**Study text:**
= Beginning of Section =

- Researchers surveyed 480 experts in Natural Language Processing on what they think of AI.
- Many respondents agreed that AI can create “revolutionary societal change” and lead to catastrophe.
- The survey was conducted before the release of buzzy AI chatbot ChatGPT.
New research suggests that many machine learning experts are concerned about AI’s impact on the world.
A team of researchers from New York University and other schools surveyed academics, industry professionals, and public sector workers in field of Natural Language Processing last May to assess their opinions on “controversial issues” such as artificial general intelligence — AGI for short — the influence of business on the field, and ethical concerns.
Respondents received a list of statements on various buzzy discussion topics, including the current state of AI and the major risks that come with it. They were asked to answer with “agree” or “disagree.”
On the topic of AGI — the ability for AI to perform complex human tasks like consciousness — and its risks, two beliefs were proposed: AI could soon lead to “revolutionary societal change,” and AI decisions could cause “nuclear-level catastrophe.”
Out of 480 respondents, 73% agreed that AI automation of the workforce could potentially result in “revolutionary societal change” during this century, according to the study. Its impacts can, at the very least, mirror the scale of the Industrial Revolution, a time when tools like the steam engine and telegraph were invented, respondents to this question agreed.

= End of Section =

**Available data:**
= Beginning of Section =

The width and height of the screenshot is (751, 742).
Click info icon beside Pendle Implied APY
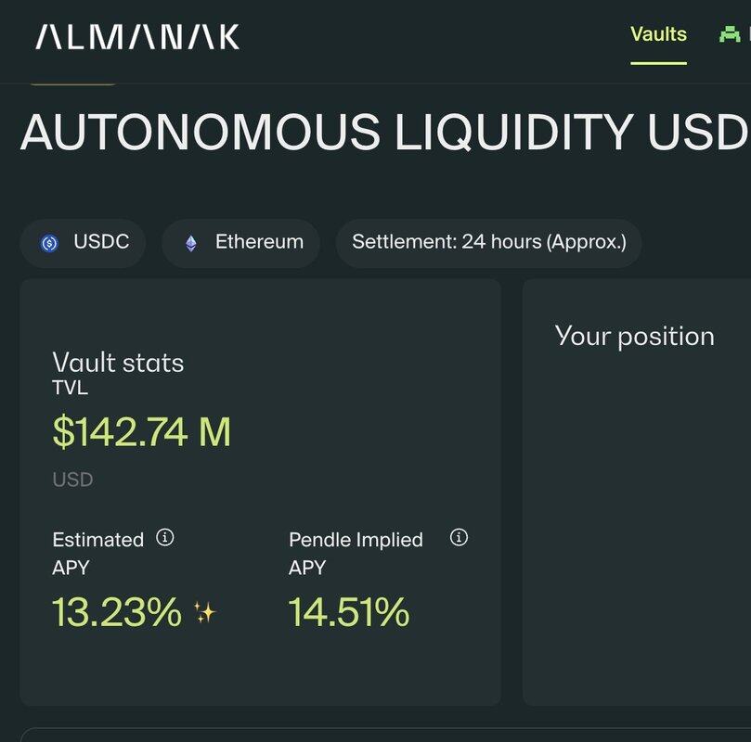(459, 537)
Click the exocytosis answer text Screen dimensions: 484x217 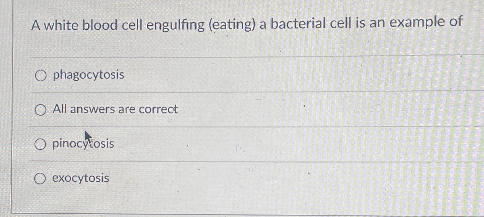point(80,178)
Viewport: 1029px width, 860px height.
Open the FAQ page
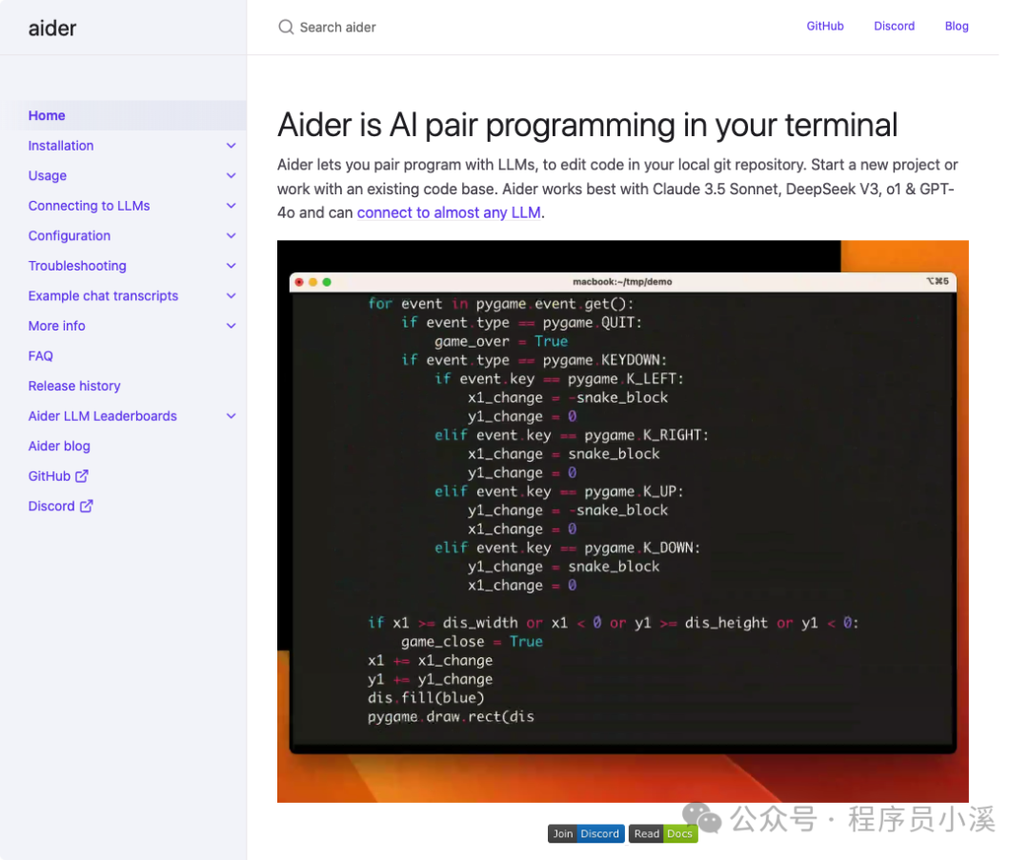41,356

= End of Section =

**Work request 1:**
According to the article on the AI survey, what share of the 480 respondents agreed that AI automation of the workforce could bring about "revolutionary societal change" during this century?
**Work request 2:**
Reproduce the passage of the article on the AI survey starting at "- The survey" and ending at "on the world.", substituting "worried" for "concerned".
**Work request 3:**
Write a continuation of the article on the AI survey that begins after its final sentence.

**Answer area 1:**
73% of the respondents agreed.

**Answer area 2:**
- The survey was conducted before the release of buzzy AI chatbot ChatGPT.
New research suggests that many machine learning experts are worried about AI’s impact on the world.

**Answer area 3:**
Even more striking, 36% of the respondents said that they agreed AI has the power to cause “catastrophic outcomes” at the level of an “all-out nuclear war.” Out of the respondents who agreed, 53% of them identified as underrepresented minorities, suggesting concerns based on “present-day track record of disproportionate harms to these groups,” according to the researchers.
While the survey didn’t ask what respondents considered a catastrophic outcome, researchers said they may be referring to issues around accidents in machine learning systems like, say, a cleaning robot that knocks over vases and damages walls, and AI acting in unexpected ways or causing such a large-scale infrastructural breakdown that would most likely occur during a political conflict or natural disaster.
AI like ChatGPT has sparked debate over how the tech will transform society
If respondents were to retake the survey now, they may have different answers, as these findings came months before OpenAI launched its buzzy conversational chatbot ChatGPT to the public. Reaching 100 million monthly active users in January, per Reuters, the chatbot has reignited a debate over whether AI will replace jobs.
The chatbot has demonstrated that it can write articles and analyze large sums of data quickly — features that experts say could replace content creators and financial analysts — though its responses can also include bias and misinformation.
As Big Tech companies like Microsoft and Google have begun rolling out their own AI chatbots, users have expressed even more concerns over the threats of AI. Many early users of Microsoft’s new Bing search engine, for example, found its responses so disturbing that Microsoft limited its chat functions a week after its release; they have been loosened since.
Like the experts surveyed, many business leaders agree that AI has the potential to transform society.
Elon Musk said at a recent conference that AI is “one of the biggest risks to the future of civilization.” Former Meta executive John Carmac believes AI may be able to think and act like humans in just a decade. And former Google CEO Eric Schmidt thinks that AI could have as big of an impact on warfare as nuclear weapons did.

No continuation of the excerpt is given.